## Your task
Search the data for the word "with" and copy every line that contains it.

## Data excerpts
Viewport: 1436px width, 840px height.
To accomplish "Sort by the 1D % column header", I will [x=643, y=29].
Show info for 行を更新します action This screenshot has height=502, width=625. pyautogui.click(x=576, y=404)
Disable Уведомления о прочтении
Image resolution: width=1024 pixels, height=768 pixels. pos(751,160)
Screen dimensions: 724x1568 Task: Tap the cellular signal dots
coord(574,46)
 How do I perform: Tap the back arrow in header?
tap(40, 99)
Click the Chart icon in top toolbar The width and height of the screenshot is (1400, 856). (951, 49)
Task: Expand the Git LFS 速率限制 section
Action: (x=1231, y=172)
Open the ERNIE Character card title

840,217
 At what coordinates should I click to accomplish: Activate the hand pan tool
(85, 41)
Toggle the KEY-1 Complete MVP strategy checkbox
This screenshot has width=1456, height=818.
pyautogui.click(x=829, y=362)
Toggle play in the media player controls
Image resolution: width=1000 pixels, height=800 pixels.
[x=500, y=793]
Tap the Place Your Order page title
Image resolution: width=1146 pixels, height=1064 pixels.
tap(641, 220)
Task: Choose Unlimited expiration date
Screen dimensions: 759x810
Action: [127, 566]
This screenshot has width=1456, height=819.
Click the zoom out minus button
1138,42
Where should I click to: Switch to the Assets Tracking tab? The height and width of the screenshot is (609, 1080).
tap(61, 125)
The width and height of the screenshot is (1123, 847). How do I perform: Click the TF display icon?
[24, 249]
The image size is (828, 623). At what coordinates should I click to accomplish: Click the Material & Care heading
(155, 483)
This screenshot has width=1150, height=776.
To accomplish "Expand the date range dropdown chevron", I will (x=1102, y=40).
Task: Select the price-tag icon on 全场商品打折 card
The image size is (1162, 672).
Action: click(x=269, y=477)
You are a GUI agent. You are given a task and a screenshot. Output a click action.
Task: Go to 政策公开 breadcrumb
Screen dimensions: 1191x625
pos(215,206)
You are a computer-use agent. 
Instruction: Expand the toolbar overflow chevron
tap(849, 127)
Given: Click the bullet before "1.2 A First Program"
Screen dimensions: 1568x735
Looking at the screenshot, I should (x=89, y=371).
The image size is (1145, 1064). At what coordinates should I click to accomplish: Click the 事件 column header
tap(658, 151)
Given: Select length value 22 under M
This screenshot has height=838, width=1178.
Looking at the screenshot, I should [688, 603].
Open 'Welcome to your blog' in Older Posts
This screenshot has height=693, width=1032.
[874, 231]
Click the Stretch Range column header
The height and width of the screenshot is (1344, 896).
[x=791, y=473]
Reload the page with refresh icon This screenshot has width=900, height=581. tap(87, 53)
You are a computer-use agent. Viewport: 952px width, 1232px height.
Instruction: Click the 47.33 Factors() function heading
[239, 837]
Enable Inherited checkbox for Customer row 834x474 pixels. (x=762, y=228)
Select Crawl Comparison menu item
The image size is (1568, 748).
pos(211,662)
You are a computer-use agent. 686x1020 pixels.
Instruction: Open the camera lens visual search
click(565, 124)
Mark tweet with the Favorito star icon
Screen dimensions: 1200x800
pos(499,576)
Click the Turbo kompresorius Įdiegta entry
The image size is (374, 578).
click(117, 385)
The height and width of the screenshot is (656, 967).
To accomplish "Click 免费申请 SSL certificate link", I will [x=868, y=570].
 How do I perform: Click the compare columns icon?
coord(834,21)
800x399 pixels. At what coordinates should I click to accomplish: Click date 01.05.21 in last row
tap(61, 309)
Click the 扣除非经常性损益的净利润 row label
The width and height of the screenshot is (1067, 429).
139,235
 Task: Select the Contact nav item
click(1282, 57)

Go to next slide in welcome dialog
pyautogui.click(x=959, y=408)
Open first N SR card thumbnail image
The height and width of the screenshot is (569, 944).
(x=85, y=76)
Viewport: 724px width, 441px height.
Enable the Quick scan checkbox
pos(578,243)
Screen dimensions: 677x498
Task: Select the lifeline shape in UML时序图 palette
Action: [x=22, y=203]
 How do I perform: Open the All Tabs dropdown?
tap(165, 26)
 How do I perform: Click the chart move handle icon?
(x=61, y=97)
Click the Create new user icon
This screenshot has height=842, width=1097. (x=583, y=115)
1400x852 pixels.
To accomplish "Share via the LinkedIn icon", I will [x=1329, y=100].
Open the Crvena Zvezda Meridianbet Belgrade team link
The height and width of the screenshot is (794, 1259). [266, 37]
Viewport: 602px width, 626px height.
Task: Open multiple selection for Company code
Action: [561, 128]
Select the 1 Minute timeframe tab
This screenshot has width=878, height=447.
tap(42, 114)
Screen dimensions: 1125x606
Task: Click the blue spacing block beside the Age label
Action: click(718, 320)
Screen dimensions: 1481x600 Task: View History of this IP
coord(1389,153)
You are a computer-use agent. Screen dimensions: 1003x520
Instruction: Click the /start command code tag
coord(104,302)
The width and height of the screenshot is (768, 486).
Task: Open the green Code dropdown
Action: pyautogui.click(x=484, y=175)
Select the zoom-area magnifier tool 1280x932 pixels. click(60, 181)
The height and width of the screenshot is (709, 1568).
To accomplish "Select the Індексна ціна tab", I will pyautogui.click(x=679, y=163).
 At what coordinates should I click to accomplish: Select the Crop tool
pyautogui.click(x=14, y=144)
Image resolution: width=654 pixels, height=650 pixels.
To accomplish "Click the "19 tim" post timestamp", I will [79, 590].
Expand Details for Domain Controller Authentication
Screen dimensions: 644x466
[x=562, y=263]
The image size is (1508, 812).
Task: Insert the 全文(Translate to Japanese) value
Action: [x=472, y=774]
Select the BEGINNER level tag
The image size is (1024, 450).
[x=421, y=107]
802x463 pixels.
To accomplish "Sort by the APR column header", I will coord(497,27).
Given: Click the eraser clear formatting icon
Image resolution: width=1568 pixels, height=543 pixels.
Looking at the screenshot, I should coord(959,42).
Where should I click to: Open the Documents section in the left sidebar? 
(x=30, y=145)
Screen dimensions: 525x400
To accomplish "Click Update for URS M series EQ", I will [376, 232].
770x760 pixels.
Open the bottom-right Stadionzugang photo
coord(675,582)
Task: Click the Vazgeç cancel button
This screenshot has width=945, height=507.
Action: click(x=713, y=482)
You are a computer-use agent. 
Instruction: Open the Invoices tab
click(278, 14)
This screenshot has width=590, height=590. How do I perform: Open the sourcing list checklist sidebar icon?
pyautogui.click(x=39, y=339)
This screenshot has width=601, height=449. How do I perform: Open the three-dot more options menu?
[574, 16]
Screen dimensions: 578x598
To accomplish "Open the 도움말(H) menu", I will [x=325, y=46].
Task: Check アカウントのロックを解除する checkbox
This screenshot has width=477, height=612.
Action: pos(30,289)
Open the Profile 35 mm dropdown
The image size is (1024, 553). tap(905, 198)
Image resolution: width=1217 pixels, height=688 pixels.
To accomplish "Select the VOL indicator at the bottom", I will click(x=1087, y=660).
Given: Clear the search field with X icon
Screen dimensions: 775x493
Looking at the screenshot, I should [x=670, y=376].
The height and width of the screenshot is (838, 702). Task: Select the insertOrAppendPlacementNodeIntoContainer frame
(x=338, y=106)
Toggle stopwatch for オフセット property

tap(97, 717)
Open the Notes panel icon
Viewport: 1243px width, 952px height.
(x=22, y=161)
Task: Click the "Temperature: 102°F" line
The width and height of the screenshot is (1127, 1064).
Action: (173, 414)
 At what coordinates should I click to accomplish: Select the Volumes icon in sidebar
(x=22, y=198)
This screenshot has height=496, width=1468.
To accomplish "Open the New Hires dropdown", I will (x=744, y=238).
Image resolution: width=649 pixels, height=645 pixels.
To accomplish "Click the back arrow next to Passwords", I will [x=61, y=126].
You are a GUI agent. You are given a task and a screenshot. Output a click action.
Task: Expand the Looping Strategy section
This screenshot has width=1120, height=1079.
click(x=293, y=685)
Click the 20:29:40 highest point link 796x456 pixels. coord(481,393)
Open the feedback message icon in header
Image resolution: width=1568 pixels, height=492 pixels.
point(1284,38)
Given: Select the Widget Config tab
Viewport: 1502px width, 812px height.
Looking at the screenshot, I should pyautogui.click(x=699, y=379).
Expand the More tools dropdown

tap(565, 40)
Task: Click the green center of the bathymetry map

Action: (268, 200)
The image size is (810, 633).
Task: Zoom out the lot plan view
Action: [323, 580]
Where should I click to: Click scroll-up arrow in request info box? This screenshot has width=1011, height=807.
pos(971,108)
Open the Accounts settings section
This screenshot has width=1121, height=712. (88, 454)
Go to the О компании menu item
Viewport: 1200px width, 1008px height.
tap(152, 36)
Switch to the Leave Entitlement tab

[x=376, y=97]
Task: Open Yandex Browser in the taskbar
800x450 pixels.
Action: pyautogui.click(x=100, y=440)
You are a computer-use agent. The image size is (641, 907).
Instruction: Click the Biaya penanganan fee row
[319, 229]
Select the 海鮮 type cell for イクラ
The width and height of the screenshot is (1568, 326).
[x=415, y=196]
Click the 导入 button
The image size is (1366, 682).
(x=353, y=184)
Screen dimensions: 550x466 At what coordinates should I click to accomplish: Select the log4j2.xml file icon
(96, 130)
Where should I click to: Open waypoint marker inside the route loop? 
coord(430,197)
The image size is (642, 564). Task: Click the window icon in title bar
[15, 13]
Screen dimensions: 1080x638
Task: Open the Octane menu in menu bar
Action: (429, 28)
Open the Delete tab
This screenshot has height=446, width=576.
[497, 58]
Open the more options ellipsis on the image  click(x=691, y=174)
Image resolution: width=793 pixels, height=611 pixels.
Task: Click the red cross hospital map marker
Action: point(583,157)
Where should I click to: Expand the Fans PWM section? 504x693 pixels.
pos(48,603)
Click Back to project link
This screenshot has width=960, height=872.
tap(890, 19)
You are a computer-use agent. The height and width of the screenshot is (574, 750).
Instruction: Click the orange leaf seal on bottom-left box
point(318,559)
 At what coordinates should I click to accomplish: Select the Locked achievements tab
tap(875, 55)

## Written answer
Reload the page with refresh icon This screenshot has width=900, height=581. tap(87, 53)
Mark tweet with the Favorito star icon
Given: Clear the search field with X icon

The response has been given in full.